**Texte source**

○ ○ ○ ○

Pour se délivrer de ce trop susceptible importun, notre jeune dramaturge écrivit sur-le-champ à la commission des auteurs; et dès le lendemain il eut la satisfaction d’apprendre que son protégé venait, à sa recommandation honorable, de recevoir sa nomination, et de passer ex-abrupto croque-mort en pied et en titre.

Le bonhomme avait raison de s’insurger: croque-mort n’est vraiment plus qu’un nom de guerre; et si jamais vous avez quelque chose à démêler avec les Pompes, gardez-vous bien d’employer ce vilain terme, vous vous attireriez quelque affaire d’honneur sur les bras.

Un jour que je demandais à un croque-mort pourquoi on leur avait donné cet étrange surnom, ce sobriquet, «C’est,» me dit-il avec un sourire de satisfaction (le croque-mort est très facétieux de sa nature), «parce que la populace prétend que nous faisons des repas de corps.»

○ ○ ○ ○

**Données présentées**
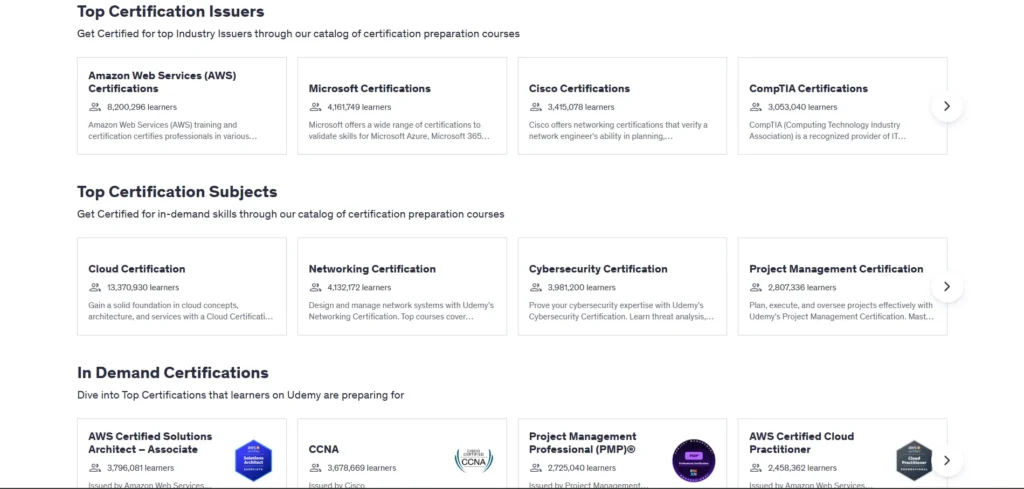Click learners icon under Amazon Web Services Certifications
Viewport: 1024px width, 489px height.
click(x=95, y=107)
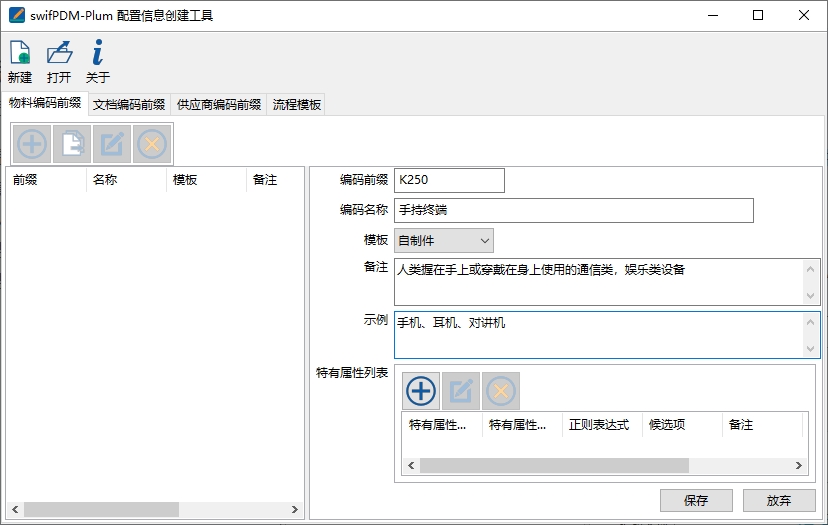The image size is (828, 525).
Task: Click edit icon in 特有属性列表 toolbar
Action: click(x=461, y=390)
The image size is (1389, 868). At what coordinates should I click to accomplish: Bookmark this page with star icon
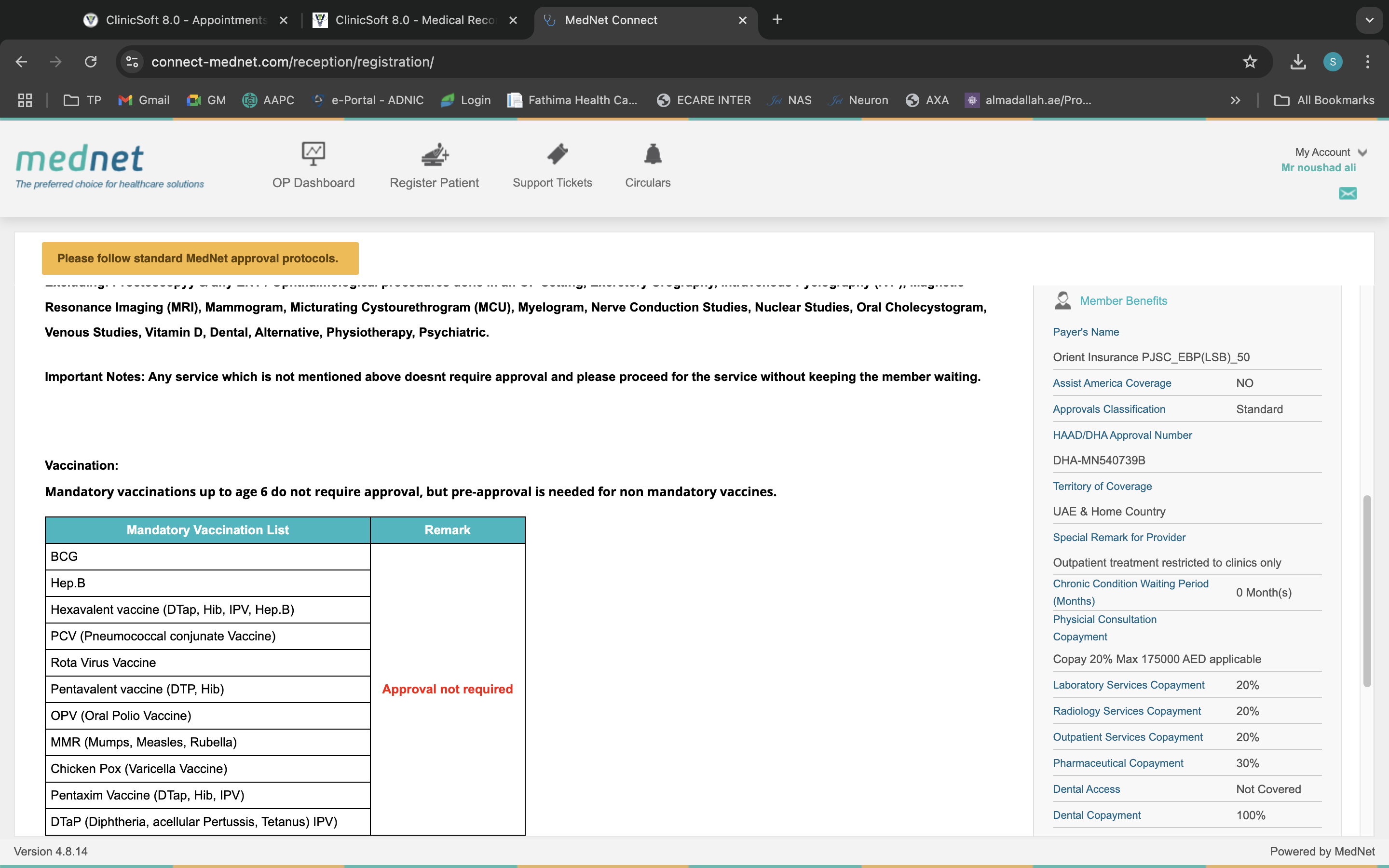point(1250,62)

○ ○ ○ ○

**Consignes**
a. Dans le texte source, à qui le jeune dramaturge écrit-il pour se délivrer de l'importun ?
b. Poursuivez le texte sur les croque-morts après sa dernière phrase.

**Réponses**
a. À la commission des auteurs.

b.
Ainsi que pour le croque-mort, comme nous venons de le voir, il y a pour l’administration de bons et de mauvais morts, de bons temps et des mortes-saisons. Les mortes-saisons toutefois ne sont pas celles où l’on meurt, mais bien celles où l’on ne meurt pas, ou du moins où l’on ne meurt guère. Un bon temps, c’est quand le mort donne; cependant, pas à l’excès. Quand le mort donne avec trop d’enthousiasme, cela devient désastreux. Le choléra fut une époque déplorable; il y avait trop d’ouvrage pour la bien faire: chaque grappe ne pouvait aller sous le pressoir; on enterrait à la hâte et sans luxe; l’entreprise manquait de tentures et de chars; on empilait les morts sur des haquets, on les emportait à pleins tombereaux comme des gravois.—Mais la grippe d’il y a deux ans, à la bonne heure, ce fut un âge d’or!... Aussi le croque-mort n’en parle-t-il jamais sans une larme d’attendrissement.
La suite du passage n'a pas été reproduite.